To me, Stephen King is the worst kind of a sensationalist hack, the kind who puts a toddler in front of a 16-wheeler, or has a jilted lover masturbate all over his former girlfriend's bed, and he does it all without style or finesse or even an original turn of phrase or two. He's full of creepy stories, sure, but he's also full of hackneyed phrases and clichés. Sweet doggies turned rabid. Possessed toddlers. Brand new cars that smell almost as good as "pussy." I hate the stuff this guy writes about, the way he writes it, the way he takes his coffee, you name it.

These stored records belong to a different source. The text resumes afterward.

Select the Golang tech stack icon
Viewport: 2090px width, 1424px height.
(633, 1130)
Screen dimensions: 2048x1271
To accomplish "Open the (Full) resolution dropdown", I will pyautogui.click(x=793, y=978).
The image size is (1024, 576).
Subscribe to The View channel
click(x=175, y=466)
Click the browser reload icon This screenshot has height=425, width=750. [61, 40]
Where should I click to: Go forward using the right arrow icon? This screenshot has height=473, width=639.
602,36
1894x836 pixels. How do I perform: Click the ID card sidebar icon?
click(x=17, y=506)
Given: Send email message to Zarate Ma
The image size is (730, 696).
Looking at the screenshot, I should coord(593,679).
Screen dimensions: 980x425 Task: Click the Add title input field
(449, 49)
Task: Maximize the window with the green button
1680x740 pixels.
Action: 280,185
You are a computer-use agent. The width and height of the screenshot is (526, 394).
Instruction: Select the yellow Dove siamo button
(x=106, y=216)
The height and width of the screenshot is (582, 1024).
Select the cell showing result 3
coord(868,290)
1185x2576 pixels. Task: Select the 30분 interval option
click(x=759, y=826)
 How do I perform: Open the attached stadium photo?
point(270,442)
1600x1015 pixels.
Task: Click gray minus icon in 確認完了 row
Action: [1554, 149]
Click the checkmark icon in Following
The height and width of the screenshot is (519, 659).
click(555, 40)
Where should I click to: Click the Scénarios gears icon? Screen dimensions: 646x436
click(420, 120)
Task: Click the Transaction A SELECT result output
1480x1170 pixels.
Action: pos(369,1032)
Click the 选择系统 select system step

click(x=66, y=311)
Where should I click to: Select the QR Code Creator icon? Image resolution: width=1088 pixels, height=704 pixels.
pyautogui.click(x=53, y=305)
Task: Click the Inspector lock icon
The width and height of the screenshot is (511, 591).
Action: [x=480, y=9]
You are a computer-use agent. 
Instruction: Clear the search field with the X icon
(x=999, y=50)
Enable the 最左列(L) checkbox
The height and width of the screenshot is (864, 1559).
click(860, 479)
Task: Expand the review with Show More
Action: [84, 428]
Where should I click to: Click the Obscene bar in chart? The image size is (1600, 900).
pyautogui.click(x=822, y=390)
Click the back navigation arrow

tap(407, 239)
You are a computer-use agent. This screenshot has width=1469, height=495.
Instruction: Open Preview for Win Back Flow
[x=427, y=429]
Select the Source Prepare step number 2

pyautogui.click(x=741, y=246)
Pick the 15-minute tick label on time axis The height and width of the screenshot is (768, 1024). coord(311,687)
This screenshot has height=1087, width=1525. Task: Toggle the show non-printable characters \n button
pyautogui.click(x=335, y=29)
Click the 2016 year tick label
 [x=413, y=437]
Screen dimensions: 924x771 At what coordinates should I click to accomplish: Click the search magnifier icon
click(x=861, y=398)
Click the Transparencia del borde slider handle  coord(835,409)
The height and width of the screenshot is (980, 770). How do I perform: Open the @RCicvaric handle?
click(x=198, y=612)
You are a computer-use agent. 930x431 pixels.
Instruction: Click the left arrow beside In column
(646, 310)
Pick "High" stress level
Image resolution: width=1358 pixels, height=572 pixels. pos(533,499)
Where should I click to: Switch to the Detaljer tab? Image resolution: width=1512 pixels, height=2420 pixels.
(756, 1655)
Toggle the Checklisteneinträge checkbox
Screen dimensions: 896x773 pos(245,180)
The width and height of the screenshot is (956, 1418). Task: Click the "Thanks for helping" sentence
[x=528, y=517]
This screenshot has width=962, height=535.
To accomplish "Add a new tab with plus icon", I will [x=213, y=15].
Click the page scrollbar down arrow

So, let's take a scene from "Kingdom Hospital," just to see if you can understand where I'm coming from. A famous artist leaves his magnificent house to go for a run. As he's leaving, his wife tells him not to run on the road, because it's dangerous. Then she mentions that his latest painting is really weird. The artist leaves without saying goodbye, apparently angry at this comment. Guess what happens next? Instead of staying off the road, which we hear is quite dangerous, the artist runs right for it, and promptly gets mowed down by a guy in a van who's been swerving all over the road for several miles because he's trying to keep his Rottweiler away from a big raw steak which is, for some reason, within reach of the dog. The artist hits the windshield and ends up in a gruesome broken tangle on the ground -- just like a squashed ant, except with lots of blood and wild eyes staring up, helplessly. The guy in the van gets out, tells the bleeding tangled mess that he's really sorry, but he can't stick around because he's got an ounce of some unspecified drug in his dashboard.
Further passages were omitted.